Monday, November 06, 2006

A Gas Opec Fear Bolsters European Insecurity

European energy: A new nervousness

By David Buchan

Such is Europe’s new nervousness about the security of its energy imports that a recent low-key agreement between two of its main outside suppliers, Russia’s Gazprom and Algeria’s Sonatrach, was enough to cause a minor panic in some quarters. The agreement in August focused mainly on technical cooperation in liquefied natural gas and on possible asset swaps and joint projects.

But Italy, which buys about a third of its gas from Russia and another third from Sonatrach, was sufficiently alarmed to demand that the European Commission check with Moscow and Algiers that their companies were not planning to collude on their sales strategy to the European Union.

The prospect of a “gas Opec”, or a cartel of producers of gas as well as of oil, developing still seems fairly remote. For one thing, there is generally a closer tie between supplier and customer in gas carried by fixed pipeline than exists in the oil market, where producers have a far more distant relationship with consumers. So gas exporters are less likely to behave as oil exporters regularly do and curtail supply to raise prices. For another, Europe is gaining new sources of gas via liquefied natural gas (LNG) shipments from countries such as Qatar, Egypt and Nigeria, and nothing undermines cartels like new entrants to the market.

But the threat of anything like a gas Opec developing outside the EU comes as a convenient additional justification for those energy companies seeking consolidation inside the EU, such as Gaz de France and Suez.

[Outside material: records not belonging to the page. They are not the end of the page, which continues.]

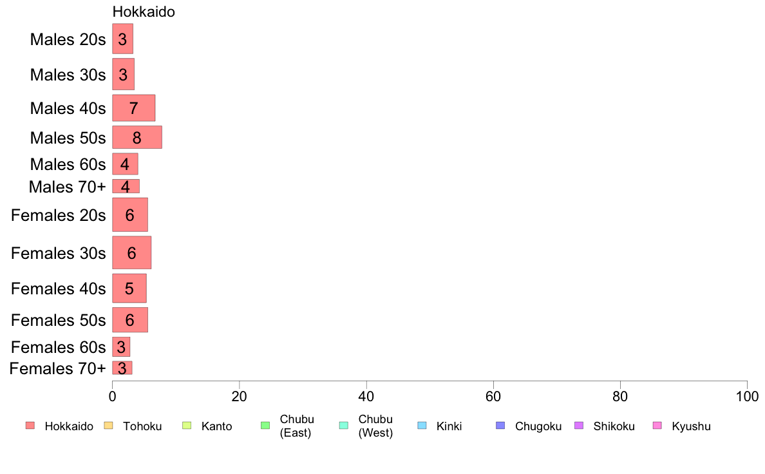Viewport: 765px width, 474px height.
Task: Select the Females 30s bar
Action: (x=132, y=252)
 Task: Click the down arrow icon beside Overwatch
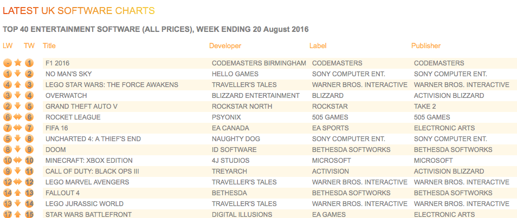[x=18, y=96]
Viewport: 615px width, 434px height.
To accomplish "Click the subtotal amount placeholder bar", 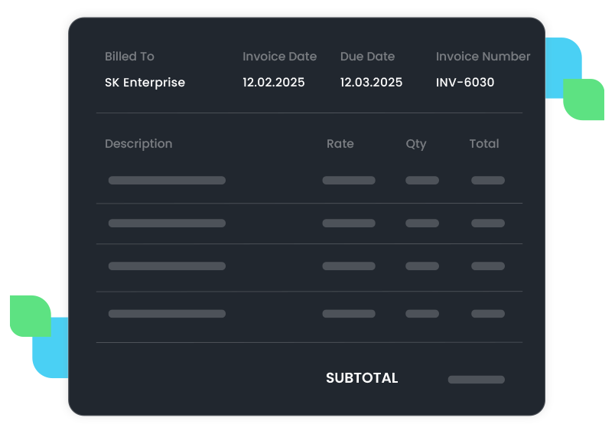I will click(476, 380).
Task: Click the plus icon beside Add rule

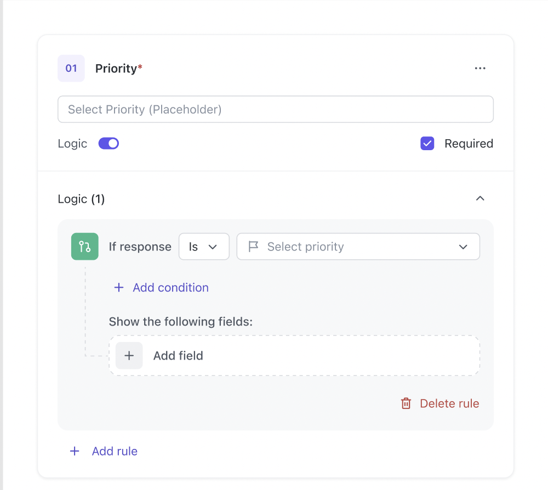Action: tap(75, 451)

France proposed this merger earlier this year primarily to thwart the possibility of Enel, the big Italian utility, making a bid for Suez.

It seems to have succeeded in this aim, though the merger itself remains very controversial with the left in France – not because it would create a French national champion that would be difficult to take over but because merging state-owned with publicly-held GdF would automatically involve privatising the latter.

However, in order to provide an extra rationale for their merger, the two companies point to the Gazprom-Sonatrach agreement as a reason for gas buyers such as themselves to bulk up. “The bigger you are, the better you can negotiate”, says the head of Suez.

Of course, such logic would ultimately lead to all gas buyers in the EU, which imports more than half its total gas consumption, forming a gas-buyers’ cartel, something that would flout all EU anti-trust law.

However, relying on the size of its own gas consumption market and the two big utilities that now dominate it – Eon and RWE – the largest EU state, Germany, has carved out something of a special position with Gazprom. Indeed Eon gained a stake in Gazprom, through its acquisition of Ruhrgas. In August, the two comp­anies consolidated their relationship with Eon contracting to Gazprom gas up to 2035 via the North European Gas Pipeline that is to be laid on the Baltic seabed from Russia direct to Germany. This route will bypass traditional transit routes such as Poland and the Baltic states that are smarting at being left out of the deal.

The result is that, while developing a common energy policy towards Russia is a stated goal of EU policy, many experts believe that the emerging Russo-German special energy relationship makes such a goal unattainable in practice.

However, the big energy companies in Germany, along with those in many other EU states, have been under investigation for the past year by the Brussels anti-trust authorities for a series of what Neelie Kroes, the competition commissioner, recently called “serious malfunctions” in the market. These included dominance by relatively fewcompanies with too much scope to raise prices; combined ownership of supply and infrastructure by companies which therefore have the ability to keep new entrants out; and insufficient cross-border connection and competition.

Overall, the commission measures the lack of real integration in the EU energy market by the fact that prices between different national markets diverge by more than 100 per cent, and that cross-border trade in energy is only 10 per cent of total consumption.

The easiest solution to undue market concentration is, of course, not to let it occur in the first place – in other words, to prevent the mergers that create it. Brussels has the power to vet and, if need be, to forbid such mergers, but only has jurisdiction in takeovers with a sizeable cross-border dimension. Therefore it has found it hard to thwart the creation of national energy champions, where the merging companies are nationally focused.

One trend it dislikes is local electricity companies acquiring local gas companies, because gas is a prime fuel for electricity, and a gas-owning electricity company can thus deny fuel to any new electricity rival. It stopped just such a gas/electricity merger in Portugal, but could only do so because an Italian company happened to be involved in the mooted merger. Brussels would have thus had to stand by and watch Gas Natural take over Endesa in Spain, until the former’s bid for Endesa was topped by Germany’s Eon.

Since then, the European Commission has been striving to stop the Spanish government and regulator trying to keep Eon out of Spain. In order to avoid anti- competitive energy mergers, prevention may be better than cure – but it is not necessarily much easier.

This article was published by David Buchan in the Financial Times on 23 October 2006.